TASK A
The article about Cornell Cooperative of Ulster County below names the main areas that its volunteers are dedicated to. List all of them.
TASK B
According to the article about Cornell Cooperative of Ulster County below, how many days a week do the volunteers staff the helpline?

By Karen Fredrickson
Photo: Courtesy of Dona Crawford
Cornell Cooperative of Ulster County began as an answer to the needs of local residents, providing them with education and reliable information about farming and raising animals. It is a nonprofit extension of Cornell University that works extensively with volunteers dedicated to four main areas: agriculture, horticulture, healthy communities and parent and family education skills.
I spoke with Community Horticulture Educator and Master Gardener Program Coordinator Dona Crawford, who explained, “Our programs are developed in direct response to community input and are based on the most current information available from Cornell and other land-grant universities from across the nation.” The information is used to benefit the many programs run by the Cornell Cooperative because, as Crawford said, “We are very busy folks!”
Master Gardener volunteers provide the public with gardening programs and activities that draw on the horticulture research and experience of Cornell University. They are one of the most important parts of the Cornell Cooperative and are essential to keeping it functioning and running smoothly. “We couldn’t do it without them,” Crawford said. Being a volunteer is a commitment, as volunteers help with education programs; soil testing; identification of different insects, plant diseases and weeds; and maintain a demonstration garden where the Cornell Cooperative teaches hands-on gardening education at no charge. If all of that weren’t enough, the volunteers also staff a helpline three days a week where they answer questions and solve problems for callers.

RECORDS SHOWN
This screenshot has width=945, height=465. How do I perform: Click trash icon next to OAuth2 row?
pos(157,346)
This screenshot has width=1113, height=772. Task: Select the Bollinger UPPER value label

==

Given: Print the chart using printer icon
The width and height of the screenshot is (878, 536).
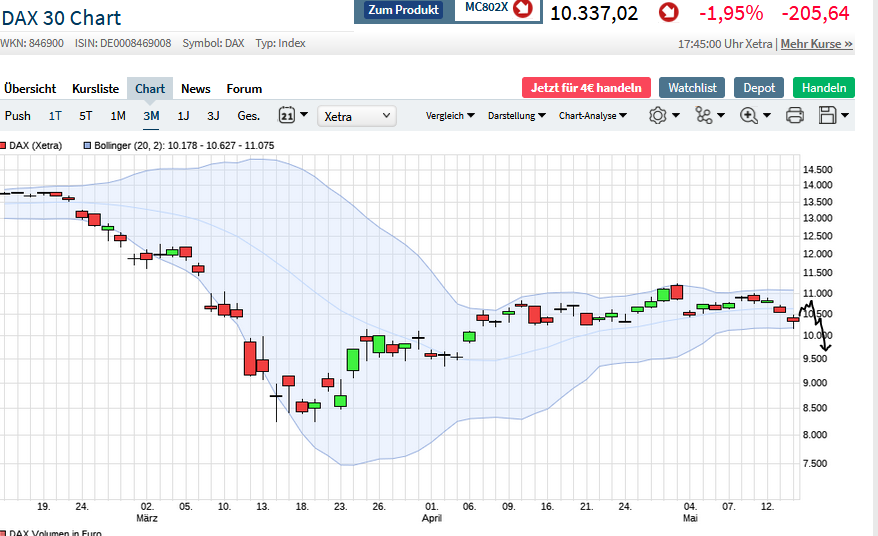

EXERCISE RESPONSE A
- Agriculture
- Horticulture
- Healthy communities
- Parent and family education skills

EXERCISE RESPONSE B
Three days a week.